### TEXTO FORNECIDO
Nesse número, não estão incluídas aquelas em que a doença é considerada causa
secundária. Essa frequência é a mais alta do País, pois aqui se registra um
terço de todos os óbitos brasileiros causados pelo xistossomo.
Uma das últimas vítimas foi Antônio Seabra da Paixão, 65 anos, natural de
Timbaúba, área de transmissão permanente.
Ele faleceu no dia 15 de março
último, com hemorragia digestiva e choque hemorrágico, na UPA de São Lourenço
da Mata, cidade onde residia. Foi vítima da doença e da assistência fragilizada
da rede SUS, em que pacientes graves não conseguem transferência imediata para
hospitais especializados nem são devidamente monitorados em ambulatórios de
referência.
Antônio tomou banho de rio na juventude e só há três anos, num primeiro
episódio de hemorragia digestiva, havia descoberto a esquistossomose. Na época,
após atendimento emergencial no Hospital da Restauração, passou três meses
recebendo tratamento no Hospital Oswaldo Cruz, mas de lá recebeu alta e não
vinha tendo mais nenhum acompanhamento.
As cinco
localidades com maior proporção de pessoas infestadas pelos vermes estão em São
Benedito do Sul, Escada (Mata Sul), Ipojuca (Região Metropolitana) e Vicência
(Mata Norte). Aliança, Timbaúba (Mata Norte), Bom Conselho (Agreste)
e Ipojuca também são as cidades com o maior número de comunidades atingidas.

### LISTAGEM APRESENTADA
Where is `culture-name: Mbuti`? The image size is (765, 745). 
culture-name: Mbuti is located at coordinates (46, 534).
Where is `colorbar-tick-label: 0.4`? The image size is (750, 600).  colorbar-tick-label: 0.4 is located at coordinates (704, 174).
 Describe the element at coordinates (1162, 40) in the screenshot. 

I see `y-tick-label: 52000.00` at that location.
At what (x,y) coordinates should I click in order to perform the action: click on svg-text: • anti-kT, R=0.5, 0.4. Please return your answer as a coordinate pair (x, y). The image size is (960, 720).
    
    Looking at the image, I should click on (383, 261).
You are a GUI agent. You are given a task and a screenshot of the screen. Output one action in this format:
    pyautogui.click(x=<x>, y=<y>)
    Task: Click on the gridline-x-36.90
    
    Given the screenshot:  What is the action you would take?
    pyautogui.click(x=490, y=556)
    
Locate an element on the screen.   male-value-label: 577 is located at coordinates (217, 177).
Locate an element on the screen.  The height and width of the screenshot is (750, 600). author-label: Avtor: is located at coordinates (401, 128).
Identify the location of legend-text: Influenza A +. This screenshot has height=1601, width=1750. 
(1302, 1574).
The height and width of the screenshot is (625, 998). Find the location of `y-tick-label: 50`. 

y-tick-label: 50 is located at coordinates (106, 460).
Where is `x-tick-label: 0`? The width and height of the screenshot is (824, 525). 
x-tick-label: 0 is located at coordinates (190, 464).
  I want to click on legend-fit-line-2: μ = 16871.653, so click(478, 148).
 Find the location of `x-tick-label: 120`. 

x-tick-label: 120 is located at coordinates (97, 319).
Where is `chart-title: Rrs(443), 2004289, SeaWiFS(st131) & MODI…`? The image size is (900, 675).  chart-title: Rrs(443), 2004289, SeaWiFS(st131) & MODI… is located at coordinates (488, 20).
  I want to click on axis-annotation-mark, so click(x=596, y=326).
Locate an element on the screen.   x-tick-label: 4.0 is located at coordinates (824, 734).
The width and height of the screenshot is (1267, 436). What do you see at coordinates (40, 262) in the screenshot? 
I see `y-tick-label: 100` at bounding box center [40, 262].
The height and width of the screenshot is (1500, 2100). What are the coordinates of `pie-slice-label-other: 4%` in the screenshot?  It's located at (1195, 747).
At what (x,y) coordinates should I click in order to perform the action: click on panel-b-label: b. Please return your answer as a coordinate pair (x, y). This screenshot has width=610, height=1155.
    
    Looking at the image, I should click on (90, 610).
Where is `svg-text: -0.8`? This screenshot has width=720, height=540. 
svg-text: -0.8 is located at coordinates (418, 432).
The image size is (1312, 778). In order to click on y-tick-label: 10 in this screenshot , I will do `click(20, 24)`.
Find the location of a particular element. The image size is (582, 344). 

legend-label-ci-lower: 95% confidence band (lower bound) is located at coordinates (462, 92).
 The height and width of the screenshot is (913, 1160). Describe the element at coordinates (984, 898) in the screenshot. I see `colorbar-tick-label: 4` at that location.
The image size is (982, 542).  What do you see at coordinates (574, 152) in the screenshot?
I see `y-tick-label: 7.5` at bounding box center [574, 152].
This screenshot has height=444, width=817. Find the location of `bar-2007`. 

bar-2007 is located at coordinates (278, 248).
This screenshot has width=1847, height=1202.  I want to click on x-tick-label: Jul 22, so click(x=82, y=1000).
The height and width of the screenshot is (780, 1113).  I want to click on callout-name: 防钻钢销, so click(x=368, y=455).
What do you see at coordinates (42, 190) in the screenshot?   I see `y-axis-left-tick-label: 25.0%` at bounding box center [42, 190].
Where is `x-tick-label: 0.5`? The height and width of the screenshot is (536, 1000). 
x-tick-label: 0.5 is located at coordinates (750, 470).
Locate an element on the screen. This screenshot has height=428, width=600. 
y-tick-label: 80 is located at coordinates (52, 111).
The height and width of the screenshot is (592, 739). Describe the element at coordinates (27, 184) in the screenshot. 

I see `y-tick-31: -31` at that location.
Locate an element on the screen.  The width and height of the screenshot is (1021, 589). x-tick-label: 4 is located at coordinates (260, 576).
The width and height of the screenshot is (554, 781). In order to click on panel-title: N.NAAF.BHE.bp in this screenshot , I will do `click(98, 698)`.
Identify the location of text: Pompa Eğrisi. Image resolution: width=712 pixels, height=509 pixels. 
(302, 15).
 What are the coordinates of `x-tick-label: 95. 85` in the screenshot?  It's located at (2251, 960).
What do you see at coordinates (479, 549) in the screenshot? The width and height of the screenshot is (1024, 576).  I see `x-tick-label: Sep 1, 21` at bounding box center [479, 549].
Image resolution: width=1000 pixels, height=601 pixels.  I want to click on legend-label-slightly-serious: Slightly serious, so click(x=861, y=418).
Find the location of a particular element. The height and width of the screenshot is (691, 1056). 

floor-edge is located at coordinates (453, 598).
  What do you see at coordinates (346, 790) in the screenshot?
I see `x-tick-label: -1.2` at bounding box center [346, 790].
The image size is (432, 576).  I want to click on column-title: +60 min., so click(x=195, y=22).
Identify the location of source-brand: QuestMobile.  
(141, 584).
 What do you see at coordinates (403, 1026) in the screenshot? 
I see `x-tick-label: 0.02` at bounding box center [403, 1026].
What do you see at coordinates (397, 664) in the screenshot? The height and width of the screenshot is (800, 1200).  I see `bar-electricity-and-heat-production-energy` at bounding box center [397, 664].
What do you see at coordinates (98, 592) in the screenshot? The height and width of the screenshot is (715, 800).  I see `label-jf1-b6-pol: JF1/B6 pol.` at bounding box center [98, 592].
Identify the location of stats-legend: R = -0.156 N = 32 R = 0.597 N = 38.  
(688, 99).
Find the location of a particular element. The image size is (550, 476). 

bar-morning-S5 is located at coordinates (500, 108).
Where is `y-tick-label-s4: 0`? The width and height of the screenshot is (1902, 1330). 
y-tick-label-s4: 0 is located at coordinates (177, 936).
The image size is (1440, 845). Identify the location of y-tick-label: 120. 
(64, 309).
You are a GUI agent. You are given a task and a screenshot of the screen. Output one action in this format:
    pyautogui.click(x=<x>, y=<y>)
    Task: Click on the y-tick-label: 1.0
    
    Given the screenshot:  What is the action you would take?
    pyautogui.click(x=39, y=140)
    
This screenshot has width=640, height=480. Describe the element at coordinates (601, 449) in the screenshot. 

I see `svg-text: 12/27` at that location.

### INSTRUÇÕES DA TAREFA
Transcreva fielmente o trecho do texto sobre a esquistossomose que começa nas palavras "Ele faleceu no" e termina após "mais nenhum acompanhamento.". Para responder, baseie-se somente no texto.

### SOLUÇÃO DO EXERCÍCIO
Ele faleceu no dia 15 de março
último, com hemorragia digestiva e choque hemorrágico, na UPA de São Lourenço
da Mata, cidade onde residia. Foi vítima da doença e da assistência fragilizada
da rede SUS, em que pacientes graves não conseguem transferência imediata para
hospitais especializados nem são devidamente monitorados em ambulatórios de
referência.
Antônio tomou banho de rio na juventude e só há três anos, num primeiro
episódio de hemorragia digestiva, havia descoberto a esquistossomose. Na época,
após atendimento emergencial no Hospital da Restauração, passou três meses
recebendo tratamento no Hospital Oswaldo Cruz, mas de lá recebeu alta e não
vinha tendo mais nenhum acompanhamento.